Searching over 5,500,000 cases.


searching
Buy This Entire Record For $7.95

Download the entire decision to receive the complete text, official citation,
docket number, dissents and concurrences, and footnotes for this case.

Learn more about what you receive with purchase of this case.

Clarke v. Cmty. Unit Sch. Dist. 303

Court of Appeals of Illinois, Second District

December 3, 2014

J. LYELL CLARKE and STEVEN SCHULZE, Plaintiffs-Appellants and Cross-Appellees,
v.
COMMUNITY UNIT SCHOOL DISTRICT 303, Defendant-Appellee and Cross-Appellant

Appeal from the Circuit Court of Kane County. No. 11-CH-1250. Honorable David R. Akemann, Judge, Presiding.

Affirmed in part and vacated in part; cause remanded.

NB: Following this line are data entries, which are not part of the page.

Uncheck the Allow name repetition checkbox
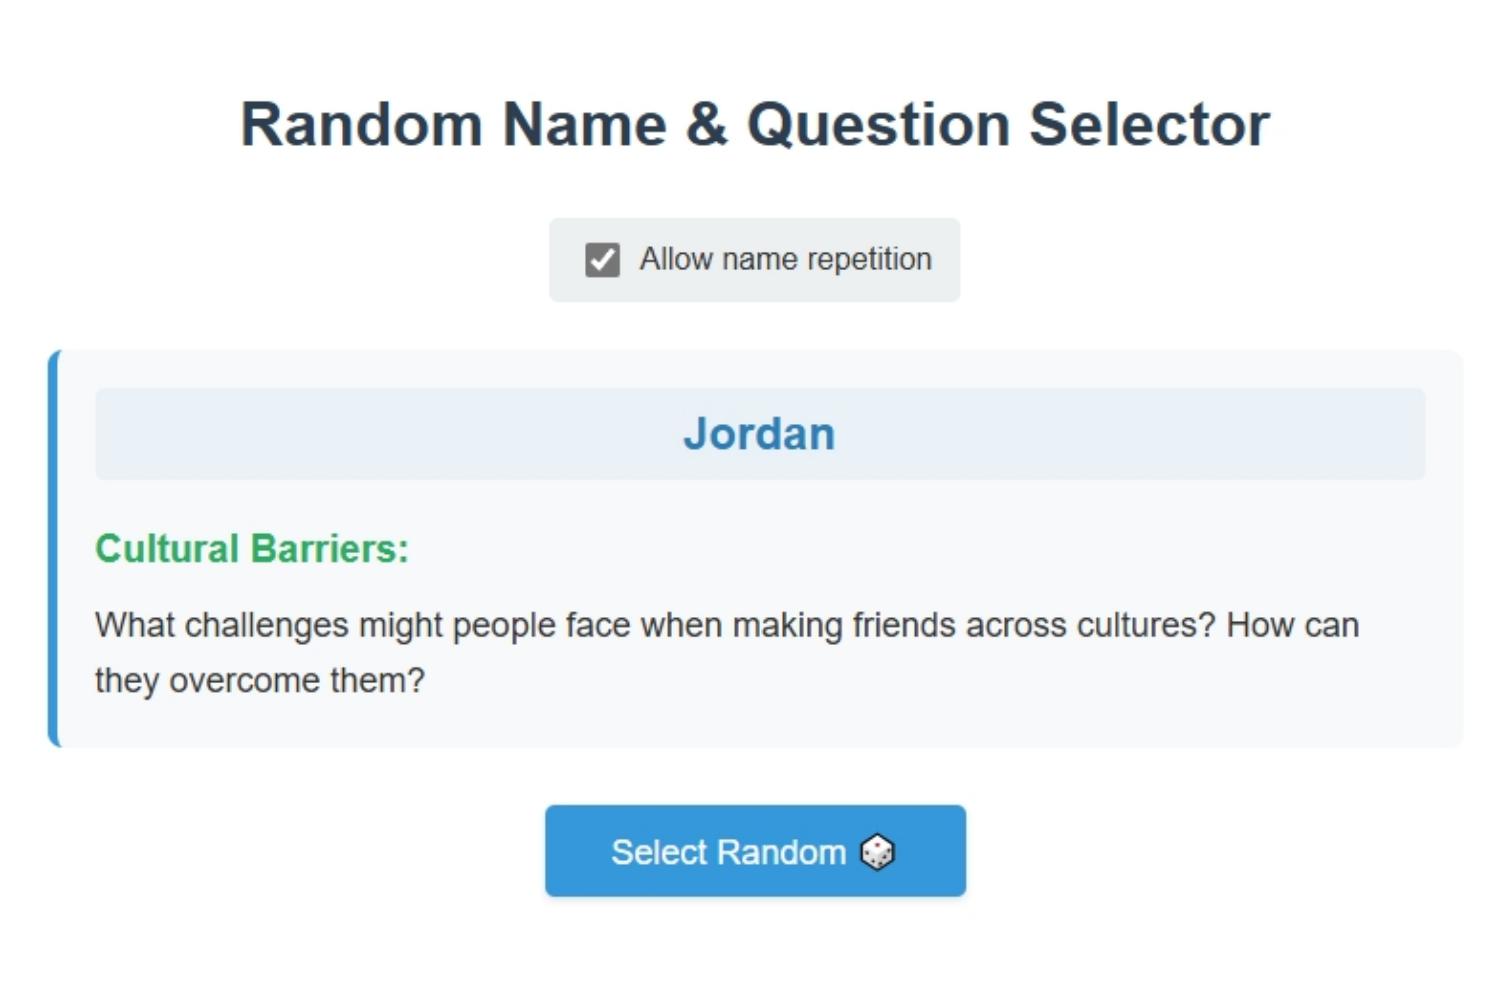The height and width of the screenshot is (1000, 1500). tap(602, 260)
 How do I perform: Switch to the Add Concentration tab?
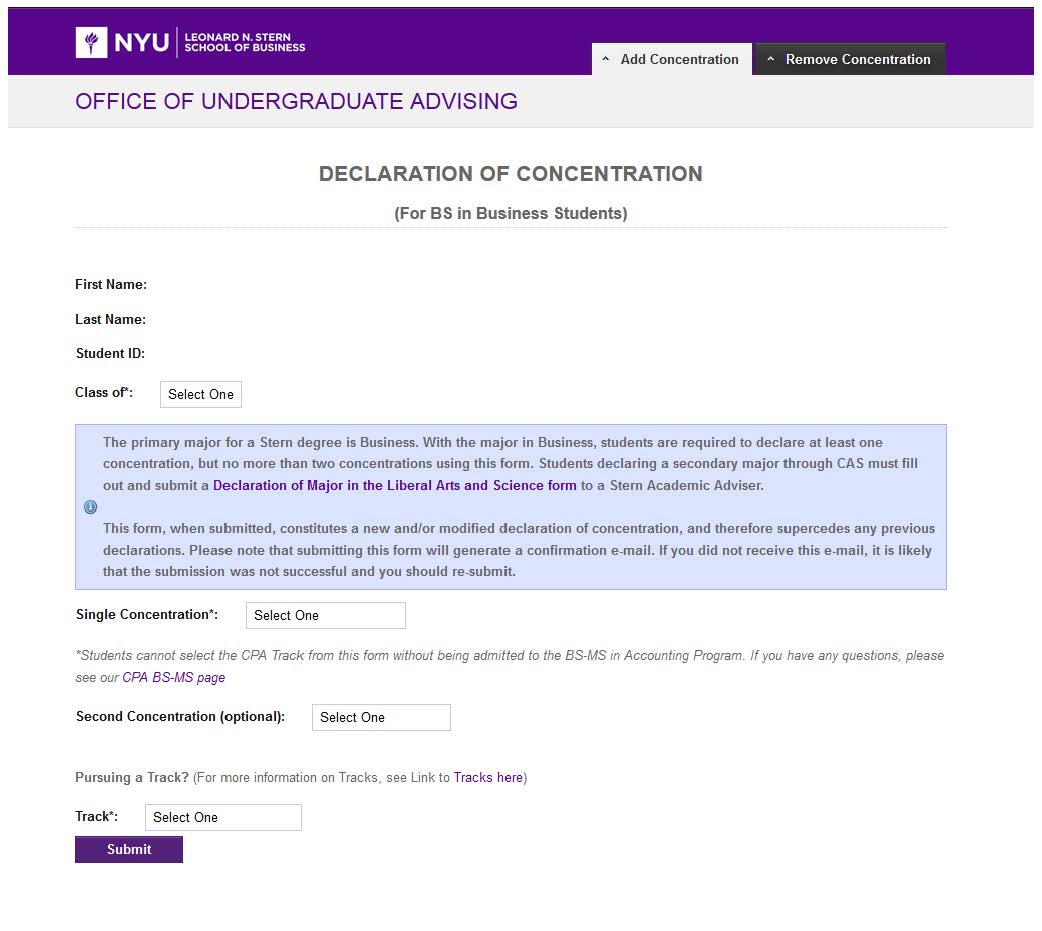[679, 60]
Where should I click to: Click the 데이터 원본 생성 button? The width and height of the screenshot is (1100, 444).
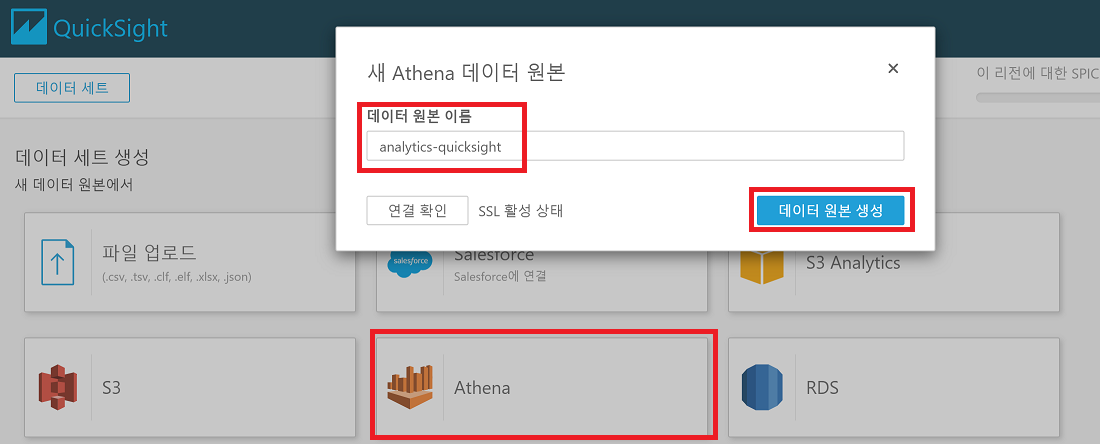[x=830, y=211]
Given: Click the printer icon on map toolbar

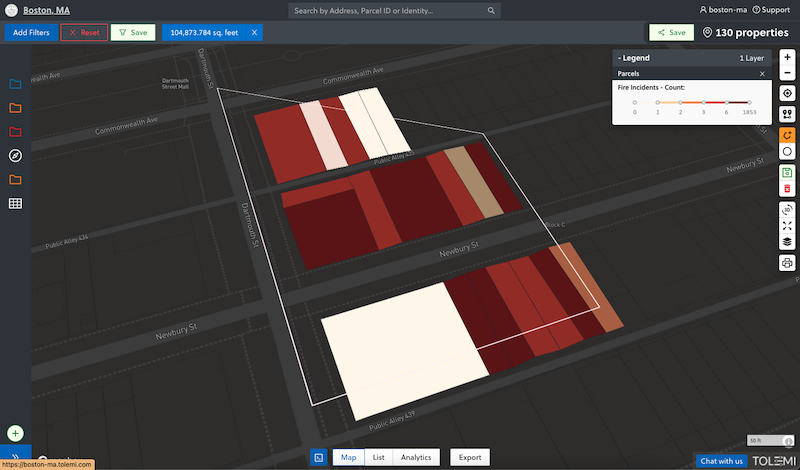Looking at the screenshot, I should tap(787, 263).
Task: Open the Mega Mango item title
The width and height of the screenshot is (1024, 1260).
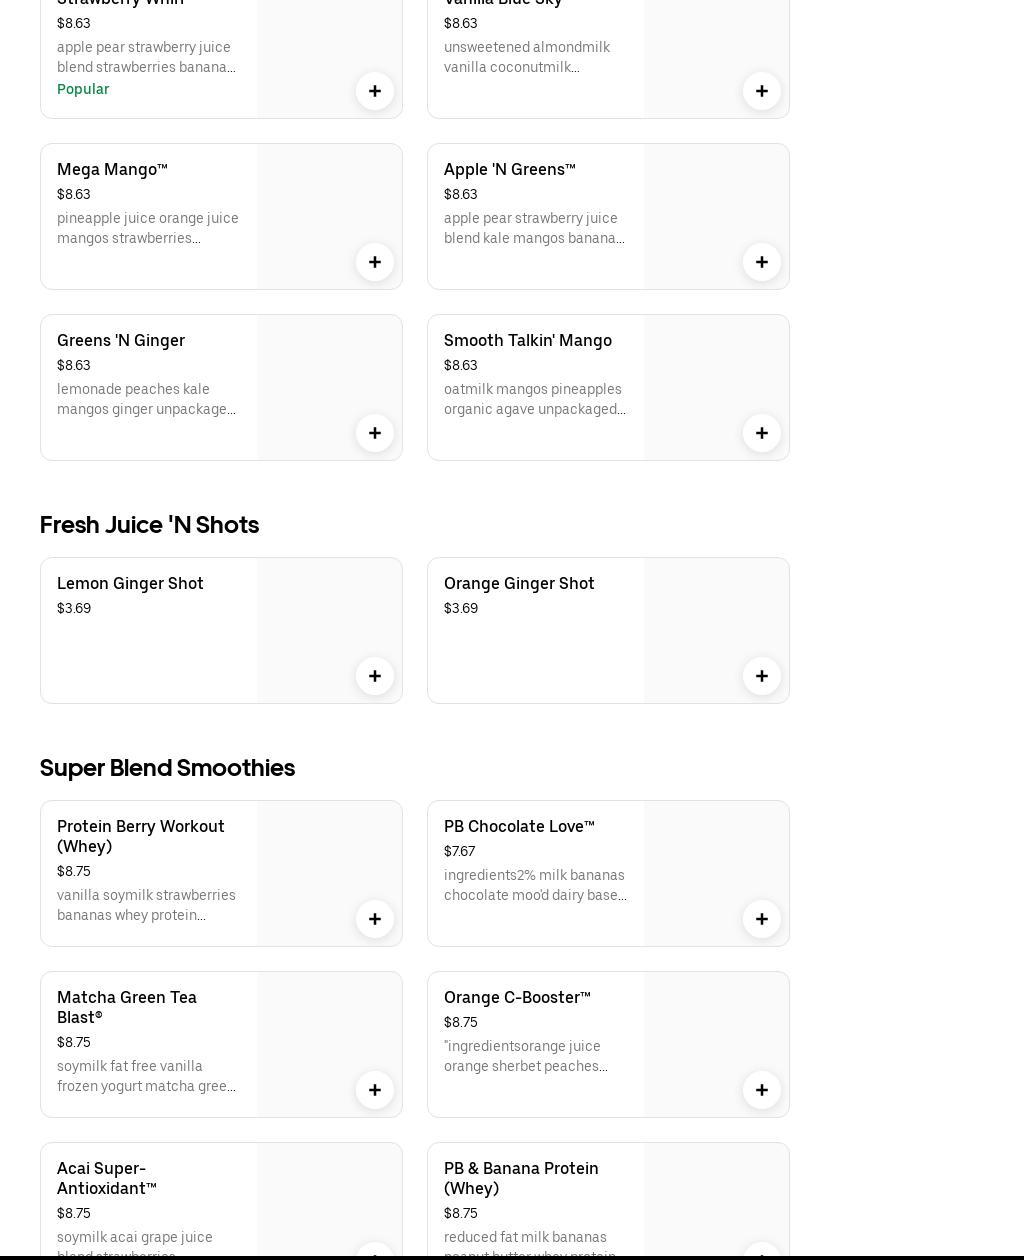Action: click(x=112, y=169)
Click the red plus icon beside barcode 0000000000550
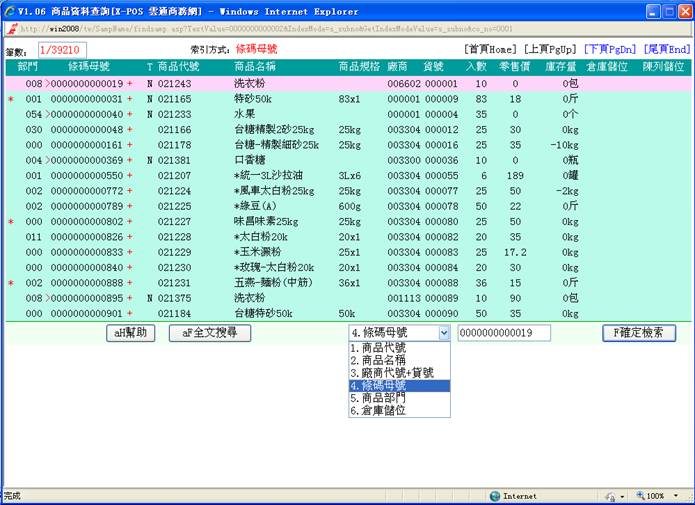 [129, 175]
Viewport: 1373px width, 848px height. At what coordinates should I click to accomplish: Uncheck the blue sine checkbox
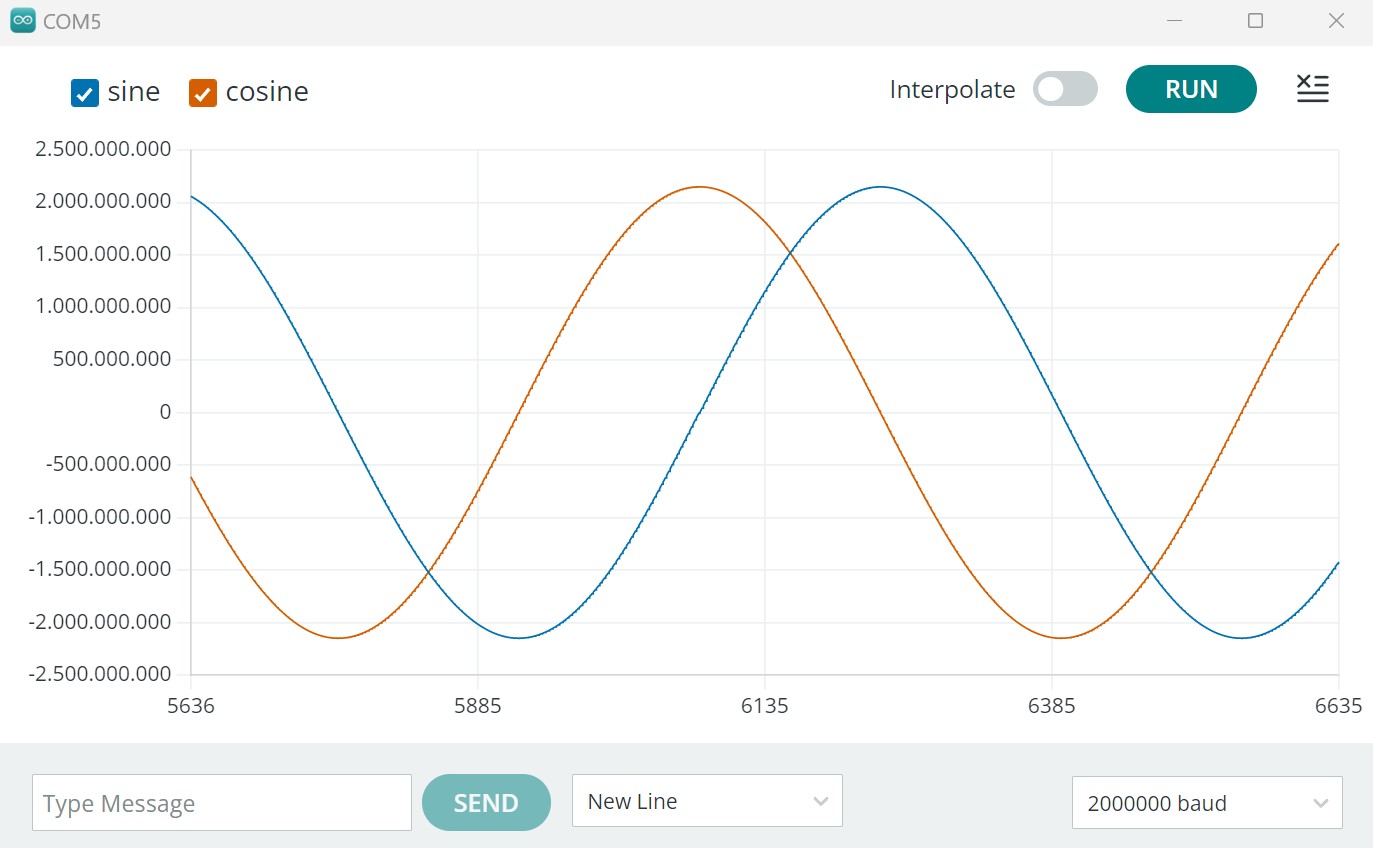click(85, 93)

SPENCE, JUSTICE delivered the judgment of the court, with opinion. Justice Zenoff concurred in the judgment and opinion. Justice McLaren dissented, with opinion.

OPINION

SPENCE, JUSTICE

[¶1] Plaintiffs, J. Lyell Clarke and Steven Schultze, appeal the trial court's issuance of a writ of mandamus with respect to the reorganization of two schools. Plaintiffs argue that the trial court erred by issuing a writ of mandamus that did not reinstate the boundaries of the two schools to their original status prior to the reorganization. In the alternative, plaintiffs argue that the trial court erred by issuing a writ of mandamus that did not order a major restructuring of the two schools. Defendant, Community Unit School District 303, cross-appeals, arguing that the trial court erred by ordering the relief it did in the writ of mandamus. Defendant also moves to vacate the trial court's order and dismiss the appeal as moot based on a waiver of certain provisions in the No Child Left Behind Act of 2001 (NCLB) (20 U.S.C. § 6301 et seq. (Supp. I 2001)). We affirm in part, vacate in part, and remand the case with directions.

[¶2] I. BACKGROUND

[¶3] This case involves the reorganization of two schools, Davis Elementary and Richmond Elementary, that both, prior to the 2011-12 school year, served students in kindergarten through fifth grade. Plaintiffs are parents of students who originally attended Davis. Defendant is a school district organized under the Illinois School Code (School Code) (105 ILCS 5/1-1 et seq. (West 2010)). Beginning in the 2011-12 school year, defendant reconfigured the schools so that Davis served students in kindergarten through second grade and Richmond served students in third through fifth grade (2011 Plan).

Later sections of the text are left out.